» **Problem to solve**
Write out an exact copy of the line containing "The image size is (978, 617)." and all lines that follow it in the data below, leaving out pictures.

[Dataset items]
-------

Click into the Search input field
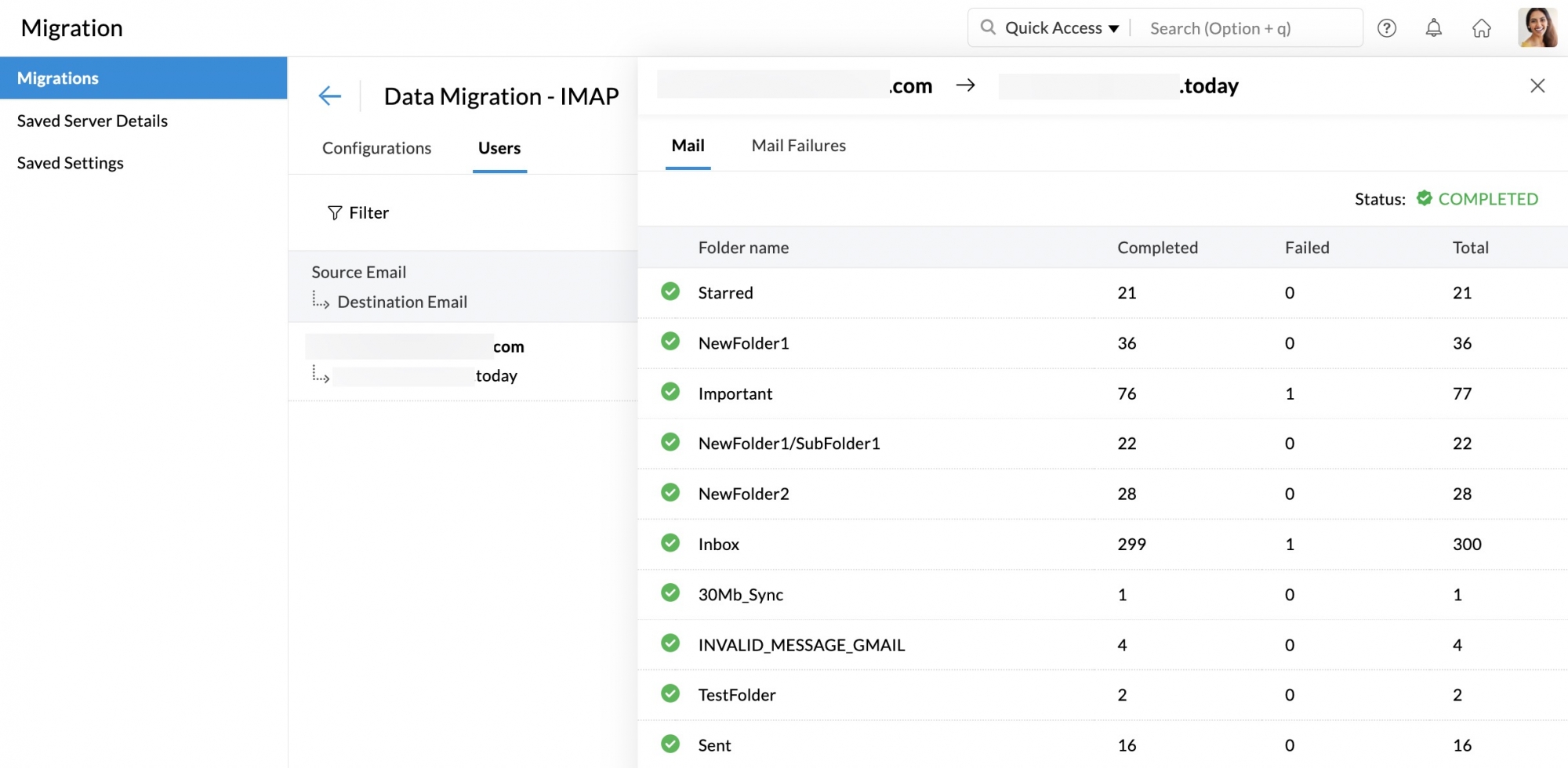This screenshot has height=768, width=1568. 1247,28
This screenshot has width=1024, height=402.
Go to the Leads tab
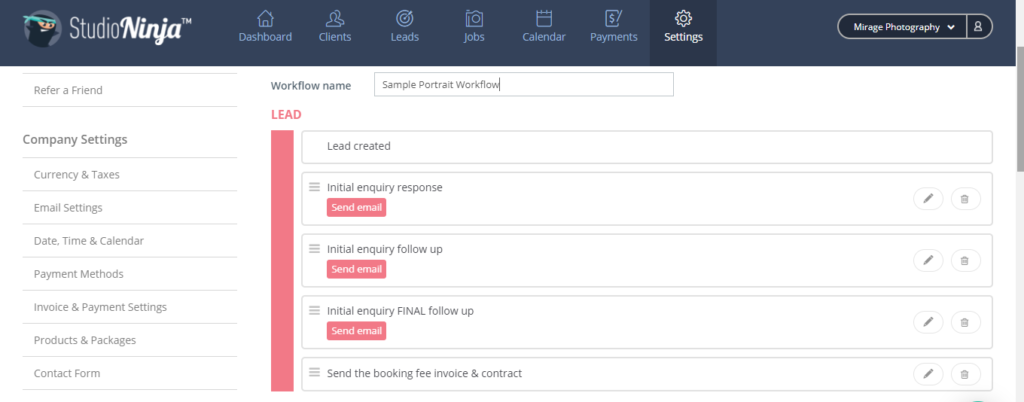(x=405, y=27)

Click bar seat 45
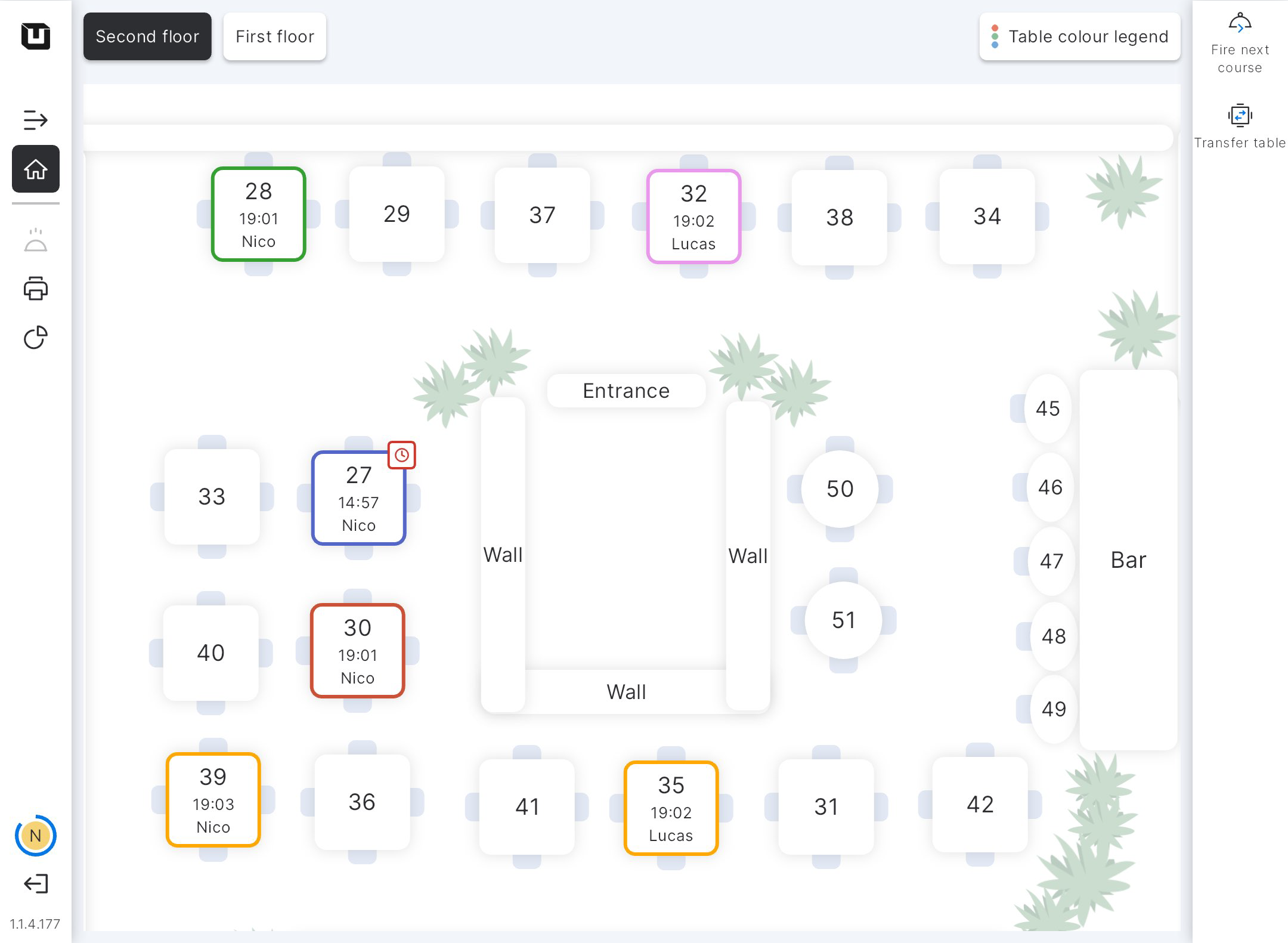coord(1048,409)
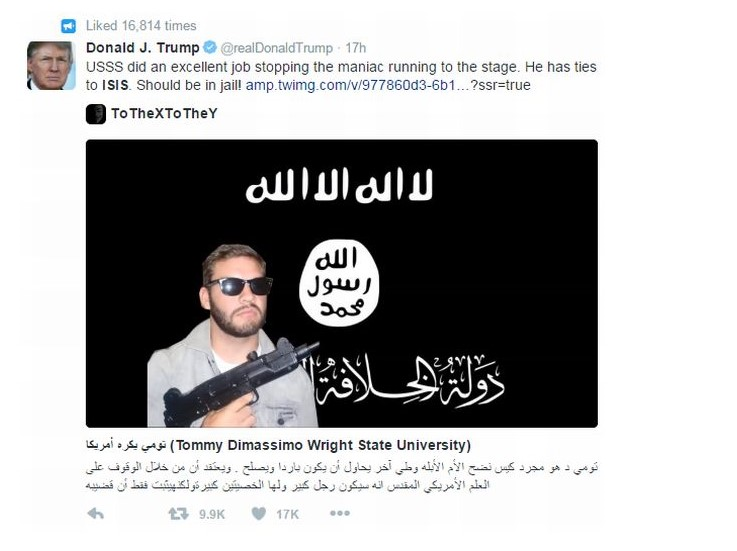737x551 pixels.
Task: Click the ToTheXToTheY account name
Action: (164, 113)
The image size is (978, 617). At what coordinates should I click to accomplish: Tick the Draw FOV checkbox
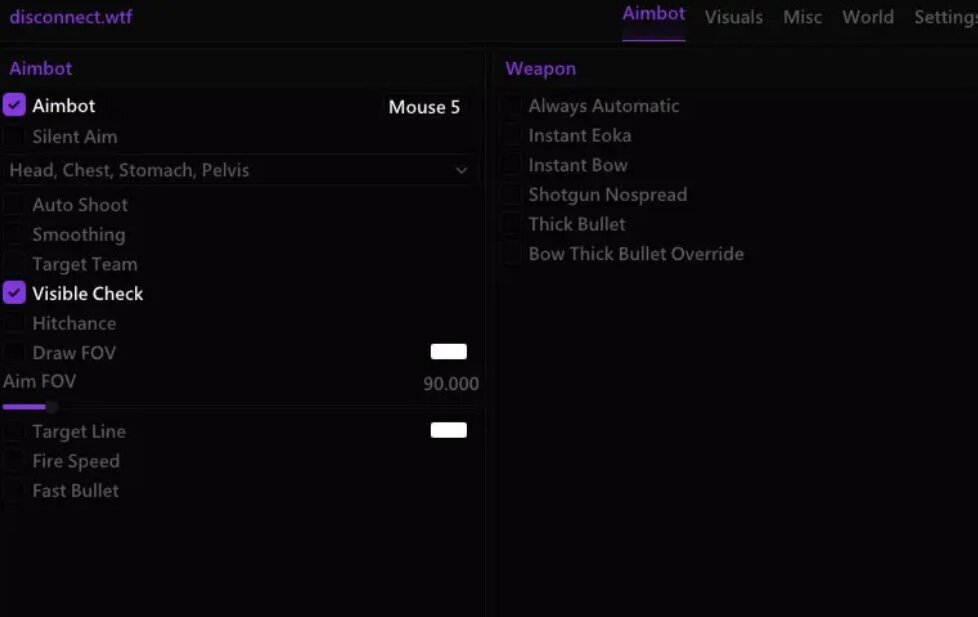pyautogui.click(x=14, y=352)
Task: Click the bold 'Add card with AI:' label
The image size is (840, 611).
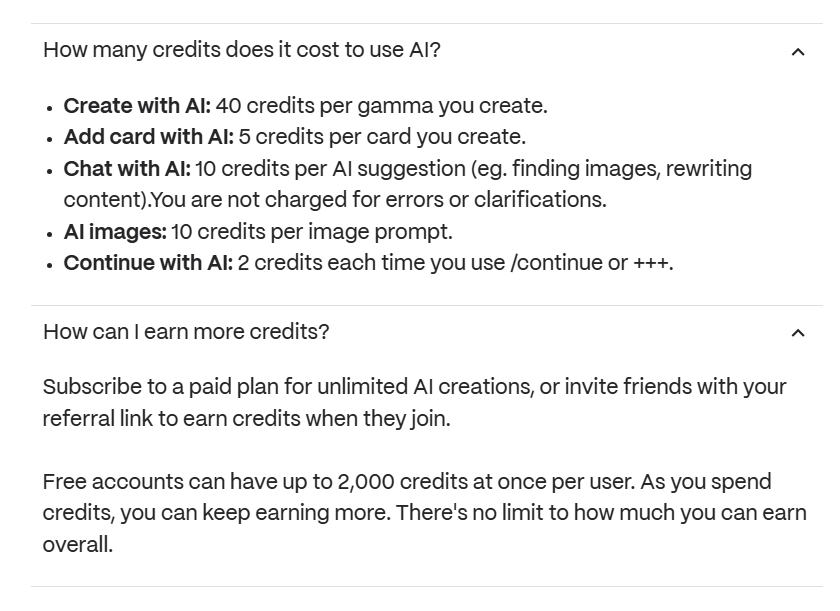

-------

» **Task answer**
The image size is (978, 617). At what coordinates should I click to accomplish: Tick the Draw FOV checkbox
pyautogui.click(x=14, y=352)
Task: Click the bold 'Add card with AI:' label
The image size is (840, 611).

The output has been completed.